OK, So its been a while and now the holidays are over i’m back on it, so after discovering that there were significant changes between ESXI 6.0 and 6.5 I decided it was time to start over with 6.5.
so without further ado lets rebuild my virtual lab and get a hypervisor installed. As a reminder, I’m building my lab within VMware Workstation Pro 12 so upon firing it up I hit the handy “Create new Virtual Machine button”, bringing up the “New Virtual Machine Wizard”
Defaults should work in the majority of cases so i figured lets go with that…
Hitting Next brings up the Guest OS selection page, pointing it at the downloaded iso of VMVisor-installer 6.5
Give the machine a name, the disk location is set automatically, but you can change it here if you like.
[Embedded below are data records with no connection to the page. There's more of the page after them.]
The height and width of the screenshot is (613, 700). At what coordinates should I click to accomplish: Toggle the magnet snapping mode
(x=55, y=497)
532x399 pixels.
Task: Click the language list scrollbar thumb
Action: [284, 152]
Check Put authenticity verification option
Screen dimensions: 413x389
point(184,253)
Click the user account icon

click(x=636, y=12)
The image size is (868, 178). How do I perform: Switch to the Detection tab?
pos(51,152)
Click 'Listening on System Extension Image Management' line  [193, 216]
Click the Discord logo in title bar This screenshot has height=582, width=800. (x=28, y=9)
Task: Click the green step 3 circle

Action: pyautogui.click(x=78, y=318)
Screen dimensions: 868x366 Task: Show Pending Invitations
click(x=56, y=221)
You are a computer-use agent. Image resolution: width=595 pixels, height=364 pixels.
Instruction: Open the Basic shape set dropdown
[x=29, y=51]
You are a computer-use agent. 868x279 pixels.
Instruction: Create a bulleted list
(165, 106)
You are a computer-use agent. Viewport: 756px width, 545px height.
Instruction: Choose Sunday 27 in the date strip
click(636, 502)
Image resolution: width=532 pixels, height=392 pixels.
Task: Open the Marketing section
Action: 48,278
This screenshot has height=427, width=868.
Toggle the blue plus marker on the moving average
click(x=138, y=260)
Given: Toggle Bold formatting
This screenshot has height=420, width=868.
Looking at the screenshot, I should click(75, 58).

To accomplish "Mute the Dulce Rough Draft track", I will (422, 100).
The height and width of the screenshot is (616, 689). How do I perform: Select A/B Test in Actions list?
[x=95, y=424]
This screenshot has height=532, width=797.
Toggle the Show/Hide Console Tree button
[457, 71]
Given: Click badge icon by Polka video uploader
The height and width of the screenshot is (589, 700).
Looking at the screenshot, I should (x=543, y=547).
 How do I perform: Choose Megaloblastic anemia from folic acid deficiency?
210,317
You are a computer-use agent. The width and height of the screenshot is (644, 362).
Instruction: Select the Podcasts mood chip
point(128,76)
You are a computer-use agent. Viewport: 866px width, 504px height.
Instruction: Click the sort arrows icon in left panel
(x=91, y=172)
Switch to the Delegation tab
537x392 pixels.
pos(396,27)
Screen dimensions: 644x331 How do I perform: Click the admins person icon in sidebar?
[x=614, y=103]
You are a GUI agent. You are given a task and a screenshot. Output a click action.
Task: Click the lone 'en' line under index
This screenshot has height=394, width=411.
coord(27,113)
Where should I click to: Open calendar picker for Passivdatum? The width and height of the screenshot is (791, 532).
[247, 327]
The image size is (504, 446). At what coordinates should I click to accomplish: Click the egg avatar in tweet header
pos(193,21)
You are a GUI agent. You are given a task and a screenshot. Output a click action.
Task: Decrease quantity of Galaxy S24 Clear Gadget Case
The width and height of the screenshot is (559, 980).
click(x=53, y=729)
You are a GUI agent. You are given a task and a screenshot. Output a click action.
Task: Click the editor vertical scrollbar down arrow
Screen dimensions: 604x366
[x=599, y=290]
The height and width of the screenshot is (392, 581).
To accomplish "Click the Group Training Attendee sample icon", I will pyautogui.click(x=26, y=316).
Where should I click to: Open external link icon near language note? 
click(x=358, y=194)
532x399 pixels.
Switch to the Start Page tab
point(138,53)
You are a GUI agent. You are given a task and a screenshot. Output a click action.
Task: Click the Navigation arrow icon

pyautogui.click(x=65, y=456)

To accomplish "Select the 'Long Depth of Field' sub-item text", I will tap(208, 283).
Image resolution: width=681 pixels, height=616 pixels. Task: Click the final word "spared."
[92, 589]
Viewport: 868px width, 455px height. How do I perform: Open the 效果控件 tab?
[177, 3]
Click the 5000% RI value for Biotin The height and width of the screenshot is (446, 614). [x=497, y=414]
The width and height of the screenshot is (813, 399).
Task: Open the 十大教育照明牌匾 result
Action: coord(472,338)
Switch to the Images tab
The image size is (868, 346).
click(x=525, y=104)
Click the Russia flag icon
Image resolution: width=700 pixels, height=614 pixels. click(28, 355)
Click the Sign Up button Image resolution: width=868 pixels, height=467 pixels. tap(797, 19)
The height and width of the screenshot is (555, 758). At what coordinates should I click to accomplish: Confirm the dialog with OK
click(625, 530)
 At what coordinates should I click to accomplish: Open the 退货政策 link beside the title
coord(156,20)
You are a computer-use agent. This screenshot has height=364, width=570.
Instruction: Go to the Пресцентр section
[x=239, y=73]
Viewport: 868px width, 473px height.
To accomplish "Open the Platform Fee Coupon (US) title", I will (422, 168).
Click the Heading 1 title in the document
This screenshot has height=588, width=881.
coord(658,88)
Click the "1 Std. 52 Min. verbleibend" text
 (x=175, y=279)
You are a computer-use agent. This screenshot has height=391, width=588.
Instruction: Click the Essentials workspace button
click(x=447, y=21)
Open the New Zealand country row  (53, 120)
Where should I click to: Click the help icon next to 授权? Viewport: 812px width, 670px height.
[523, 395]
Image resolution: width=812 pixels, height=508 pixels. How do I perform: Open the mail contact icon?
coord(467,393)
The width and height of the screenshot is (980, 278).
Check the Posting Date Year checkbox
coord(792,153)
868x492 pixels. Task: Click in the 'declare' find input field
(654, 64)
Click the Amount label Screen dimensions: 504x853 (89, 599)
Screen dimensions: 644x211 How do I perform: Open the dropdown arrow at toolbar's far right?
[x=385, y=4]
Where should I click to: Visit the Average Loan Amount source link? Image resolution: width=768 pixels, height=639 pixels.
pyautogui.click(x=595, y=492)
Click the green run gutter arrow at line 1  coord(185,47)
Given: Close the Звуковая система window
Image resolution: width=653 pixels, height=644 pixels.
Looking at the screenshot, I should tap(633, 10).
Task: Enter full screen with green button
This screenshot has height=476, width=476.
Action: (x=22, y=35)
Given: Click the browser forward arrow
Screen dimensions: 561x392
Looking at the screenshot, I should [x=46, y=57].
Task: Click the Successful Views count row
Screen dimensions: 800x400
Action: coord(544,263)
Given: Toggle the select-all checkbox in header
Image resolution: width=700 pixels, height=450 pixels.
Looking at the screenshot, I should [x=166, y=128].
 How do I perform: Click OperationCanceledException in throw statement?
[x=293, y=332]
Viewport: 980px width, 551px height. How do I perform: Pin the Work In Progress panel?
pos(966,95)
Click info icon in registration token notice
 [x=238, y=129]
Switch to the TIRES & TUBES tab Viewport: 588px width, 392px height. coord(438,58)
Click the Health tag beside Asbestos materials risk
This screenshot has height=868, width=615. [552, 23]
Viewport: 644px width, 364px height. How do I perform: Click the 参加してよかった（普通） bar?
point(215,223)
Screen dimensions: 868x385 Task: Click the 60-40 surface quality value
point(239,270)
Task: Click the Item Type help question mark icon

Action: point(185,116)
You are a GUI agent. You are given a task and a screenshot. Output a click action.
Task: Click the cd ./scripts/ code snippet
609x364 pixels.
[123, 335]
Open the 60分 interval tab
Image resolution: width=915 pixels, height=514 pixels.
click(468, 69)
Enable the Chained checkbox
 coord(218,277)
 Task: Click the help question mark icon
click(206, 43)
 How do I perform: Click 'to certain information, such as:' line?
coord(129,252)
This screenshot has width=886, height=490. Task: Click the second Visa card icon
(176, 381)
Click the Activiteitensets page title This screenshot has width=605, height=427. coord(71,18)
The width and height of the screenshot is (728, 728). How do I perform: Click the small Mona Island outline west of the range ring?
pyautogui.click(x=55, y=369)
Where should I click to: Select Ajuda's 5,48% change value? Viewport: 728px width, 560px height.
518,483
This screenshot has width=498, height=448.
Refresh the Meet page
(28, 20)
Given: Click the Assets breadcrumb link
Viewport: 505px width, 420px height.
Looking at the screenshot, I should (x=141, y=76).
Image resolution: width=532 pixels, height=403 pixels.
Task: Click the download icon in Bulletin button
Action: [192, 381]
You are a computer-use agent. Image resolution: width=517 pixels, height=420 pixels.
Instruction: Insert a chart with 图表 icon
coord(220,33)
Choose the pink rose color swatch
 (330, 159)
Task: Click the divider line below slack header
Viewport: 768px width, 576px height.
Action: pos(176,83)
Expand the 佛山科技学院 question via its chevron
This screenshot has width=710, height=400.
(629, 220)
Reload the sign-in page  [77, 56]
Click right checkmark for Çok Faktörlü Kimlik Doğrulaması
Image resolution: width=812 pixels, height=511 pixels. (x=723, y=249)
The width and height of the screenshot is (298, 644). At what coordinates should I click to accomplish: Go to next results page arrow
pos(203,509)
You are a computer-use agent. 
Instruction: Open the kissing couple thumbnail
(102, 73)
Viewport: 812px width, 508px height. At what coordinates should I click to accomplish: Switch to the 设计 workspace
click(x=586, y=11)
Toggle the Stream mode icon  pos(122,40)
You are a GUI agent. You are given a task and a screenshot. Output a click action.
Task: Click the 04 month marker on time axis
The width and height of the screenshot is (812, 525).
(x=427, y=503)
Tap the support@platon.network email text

You can change disk capacity here if you like, I left it at defaults in the knowledge that more than likely as my virtual environment grows i will need to provision more space, but i want to see how to do that. Moving on…
Gives a summary of my selections and the opertunity to go back, or to edit the hardware configuration, being happy i clicked Finish
To be greeted by the installer boot loader, which automatically boots from the cd unless you intervene. But as that’s exactly what i wanted I let it go.
after a couple of minutes watching the installer screen.
I got a compatibility warning, but as im installing within a VMware VM I was pretty confident i need not worry about that, so hit enter to continue.
Accept the ELUA (F11)
Select the disk to install to.
Keyboard layout..
And set a root password.
Again you get an opertunity to sanity check your selections before hitting F11 to install.
A couple of minutes later its installed, and you get a useful reminder to remove the installer disk before rebooting.
And Hey Presto! a running hypervisor!
This process was beautifully simple for anyone with basic IT skills, and remarkably fast, a real advantage when i think about enterprise level infrastructure, any new hardware can be installed with a hypervisor ready to e integrated into an existing setup within minutes and requires no special knowledge. Overall a very slick and smooth proces for which VMware should be congratulated.
So the first step in my virtual lab is done and i look forward to creating VM’s on my hypervisor.